▸ **Exercise details**
The answer should be an exact repeat of the stretch of material below from the line containing "Concrete (191, 520)" through the line containing "rectangular trays (176, 279)".

▸ **Input**

--*--

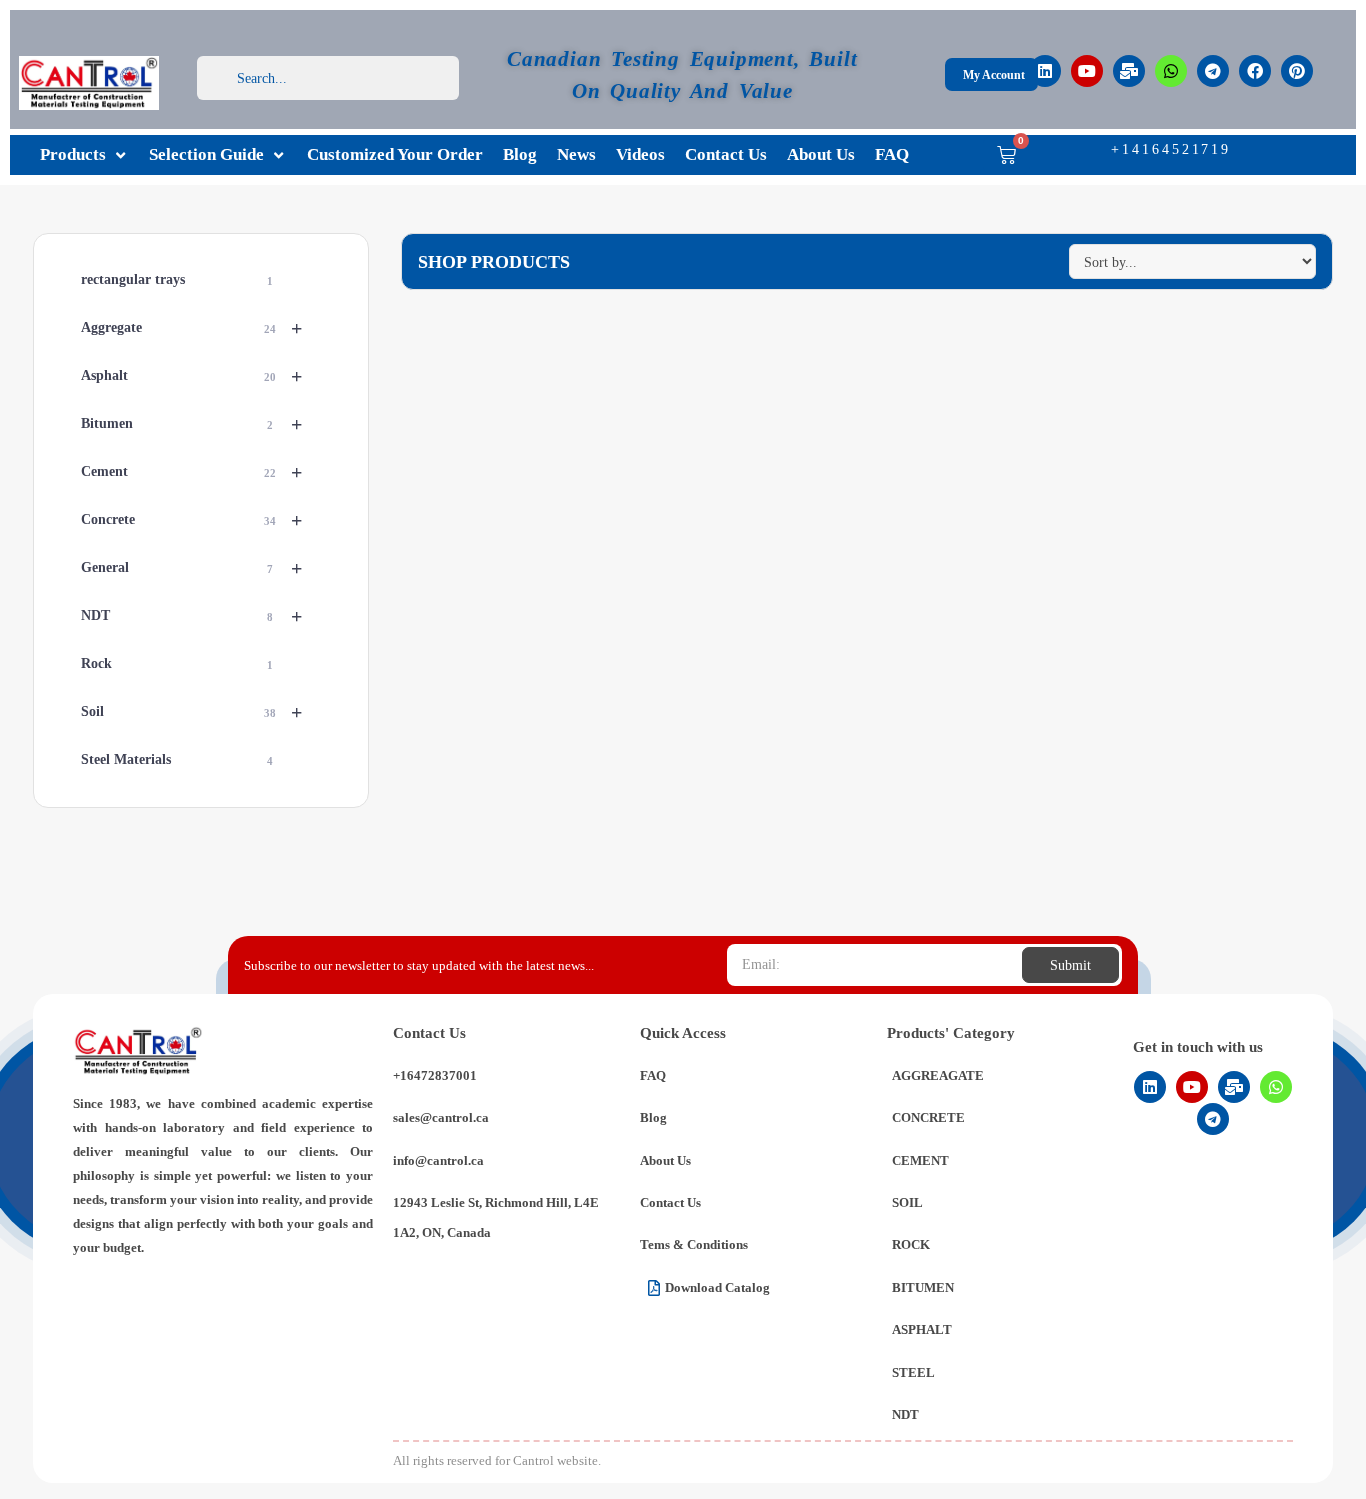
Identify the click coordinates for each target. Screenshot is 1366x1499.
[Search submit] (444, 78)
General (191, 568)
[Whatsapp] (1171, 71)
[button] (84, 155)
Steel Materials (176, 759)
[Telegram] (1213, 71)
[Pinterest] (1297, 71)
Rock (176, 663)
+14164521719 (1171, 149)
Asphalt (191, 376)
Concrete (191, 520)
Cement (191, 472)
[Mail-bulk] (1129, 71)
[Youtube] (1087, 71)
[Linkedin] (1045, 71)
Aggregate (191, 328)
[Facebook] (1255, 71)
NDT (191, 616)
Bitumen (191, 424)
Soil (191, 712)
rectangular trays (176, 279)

--*--

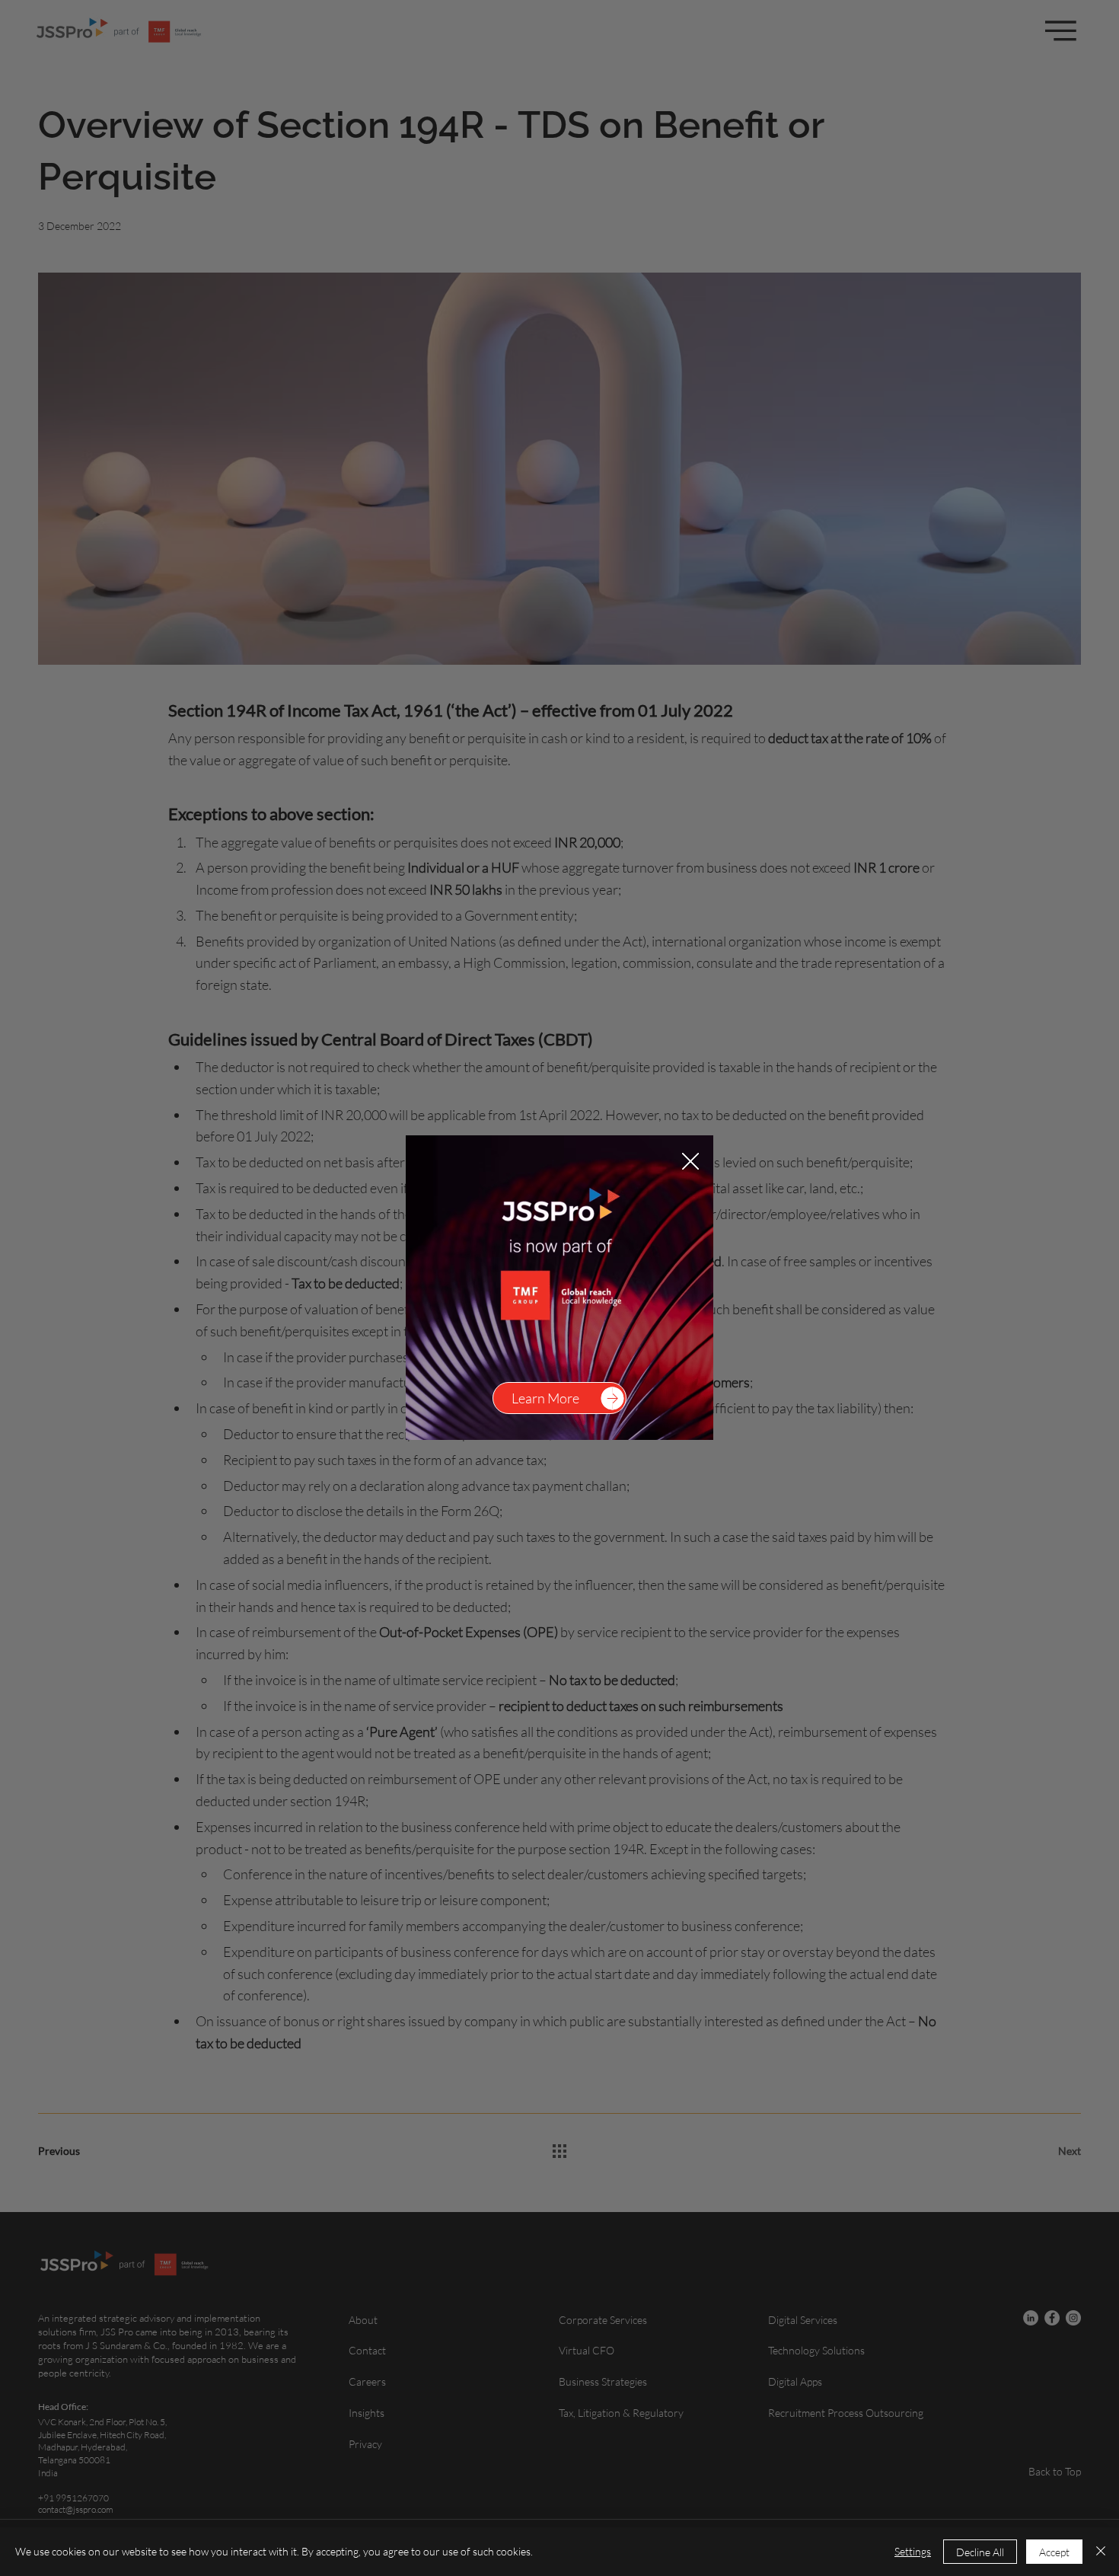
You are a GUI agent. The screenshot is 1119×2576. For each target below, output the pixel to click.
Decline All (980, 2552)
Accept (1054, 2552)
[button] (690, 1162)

--*--

▸ **Result below**
Concrete (191, 520)
Cement (191, 472)
[Mail-bulk] (1129, 71)
[Youtube] (1087, 71)
[Linkedin] (1045, 71)
Aggregate (191, 328)
[Facebook] (1255, 71)
NDT (191, 616)
Bitumen (191, 424)
Soil (191, 712)
rectangular trays (176, 279)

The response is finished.